** POLECENIE 1 **
Ile według tekstu gdańska klinika policzyła sobie za operację powiększenia piersi?
** POLECENIE 2 **
Powtórz dosłownie fragment tekstu, zaczynając od słów „Christine Hedlund i” i kontynuując aż do słów „tej strasznej chorobie.”.
----- FRAGMENT TEKSTU
Christine Hedlund – Szwedka, która chciała wyglądać pięknie na swoim weselu zdecydowała się na powiększenie piersi. To miał być najpiękniejszy prezent od narzeczonego (Benny Hakasson), jednak stał się jej największym przekleństwem. Kobieta do dziś leży przykuta do łóżka w stanie wegetatywnym.
W sierpniu 2010 r. Christine Hedlund przeszła operację powiększenia piersi w Pomorskim Centrum Traumatologii w Gdańsku, to miał być kolejny krok przed wielkim weselem, które zaplanowane było na 2011 r. Szwedka zdecydowała się na zabieg w Polsce ponieważ taką operację klinika robiła od ręki i w dodatku taniej niż w jej kraju, gdzie za zabieg w przeliczeniu trzeba wydać najmniej 16 tys. zł. Gdańska klinika policzyła sobie 13 tys. zł.
Christine wjechała na blok operacyjny zdrowa i przytomna, a po operacji wyjechała w śpiączce. Więc co poszło nie tak? 10 kwietnia 2014 r. czyli 4 lata po operacji, Prokuratura Okręgowa w Gdańsku skierowała akt oskarżenia do sądu przeciwko dyrektorowi szpitala, chirurgowi, anestezjologowi i pielęgniarkom, według niej osoby te dopuściły się uchybień, przez które młoda Szwedka pozostaje w stanie wegetatywnym. Rzecznik gdańskiej prokuratury mówi o tym, że do największych uchybień doszło po samej operacji, kiedy to ustały czynności oddechowe pacjentki i na moment nastąpiło zatrzymanie krążenia, to wszystko spowodowało niedotlenienie, które doprowadziło do uszkodzenia mózgu.
Do sądu trafił również akt oskarżenia, który szpitalowi wytoczyła rodzina poszkodowanej. Do zakończenia procesu Klinika w Gdańsku zobowiązana jest płacić 12,5 tys. zł. renty rodzinie.
Christine Hedlund i Benny Hakasson byli piękną parą, dzisiaj po tej miłości zostały tylko zdjęcia. Narzeczony zamiast walczyć i opiekować się swoją chorą dziewczyną, porzucił ją w tej strasznej chorobie.
----------
----- DANE PONIŻEJ
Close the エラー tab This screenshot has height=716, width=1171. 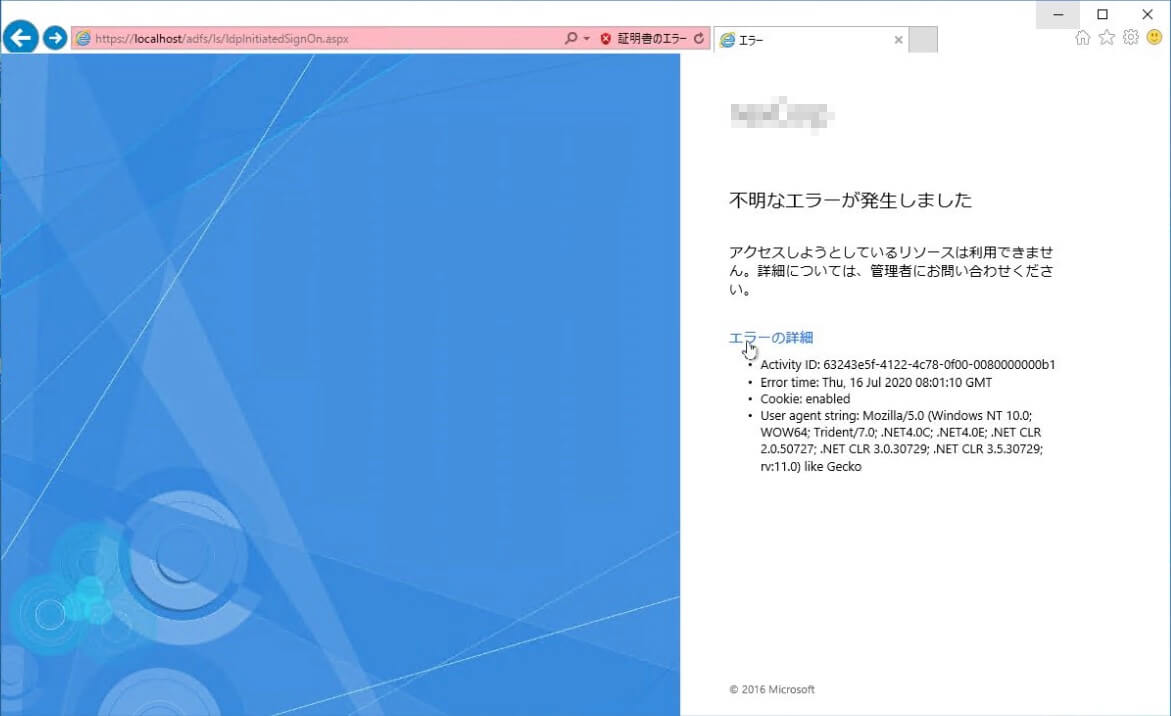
----------
** ROZWIĄZANIE 1 **
13 tys. zł.

** ROZWIĄZANIE 2 **
Christine Hedlund i Benny Hakasson byli piękną parą, dzisiaj po tej miłości zostały tylko zdjęcia. Narzeczony zamiast walczyć i opiekować się swoją chorą dziewczyną, porzucił ją w tej strasznej chorobie.